## INSTRUCTIONS FOR THE TASK
Each record below is to be output unchanged, and any picture is to be dropped.

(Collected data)
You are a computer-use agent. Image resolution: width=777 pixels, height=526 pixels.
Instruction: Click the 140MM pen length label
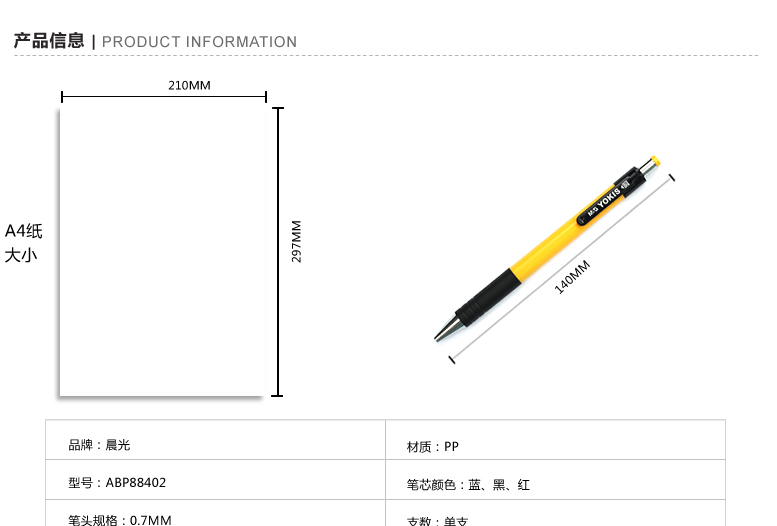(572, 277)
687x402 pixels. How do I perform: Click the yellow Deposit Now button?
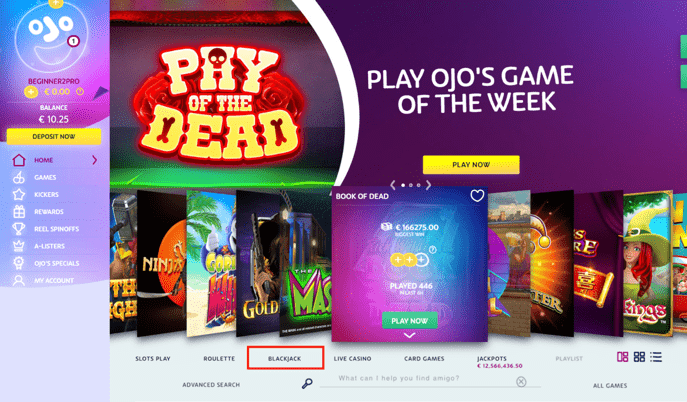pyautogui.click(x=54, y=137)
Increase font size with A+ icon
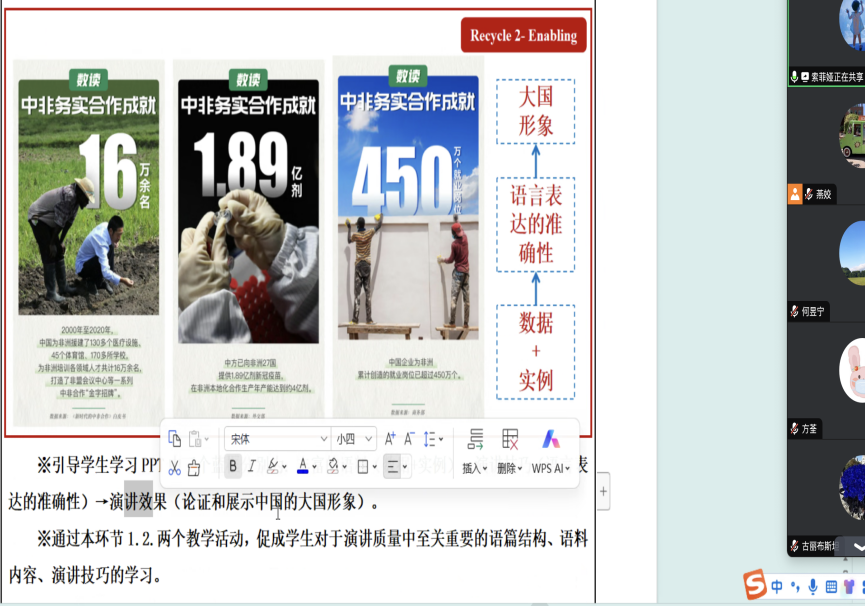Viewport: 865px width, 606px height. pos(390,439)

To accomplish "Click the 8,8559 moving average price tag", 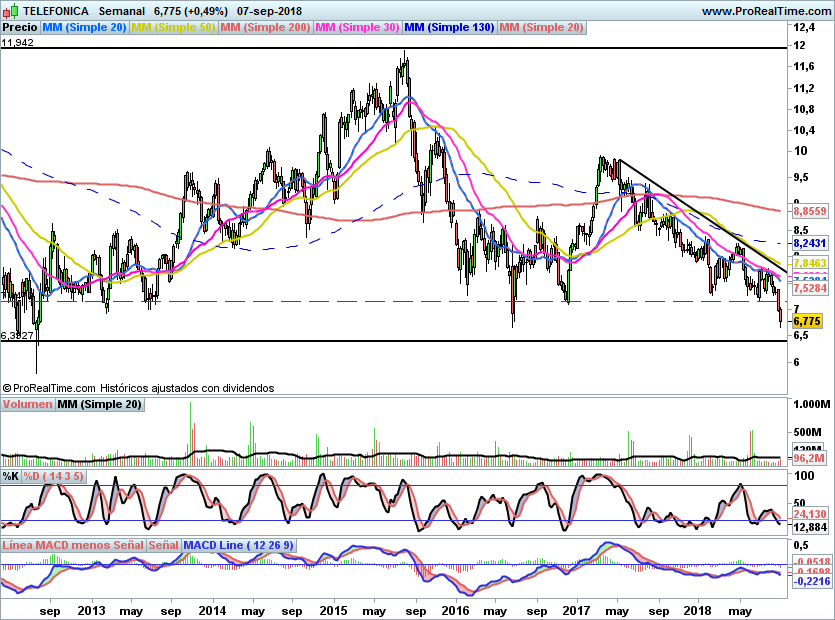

## REPLY
You are a computer-use agent. Image resolution: width=777 pixels, height=526 pixels.
Instruction: Click the 140MM pen length label
(572, 277)
687x402 pixels. How do I perform: Click the yellow Deposit Now button?
pyautogui.click(x=54, y=137)
Increase font size with A+ icon
Viewport: 865px width, 606px height. pos(390,439)

To accomplish "Click the 8,8559 moving average price tag", 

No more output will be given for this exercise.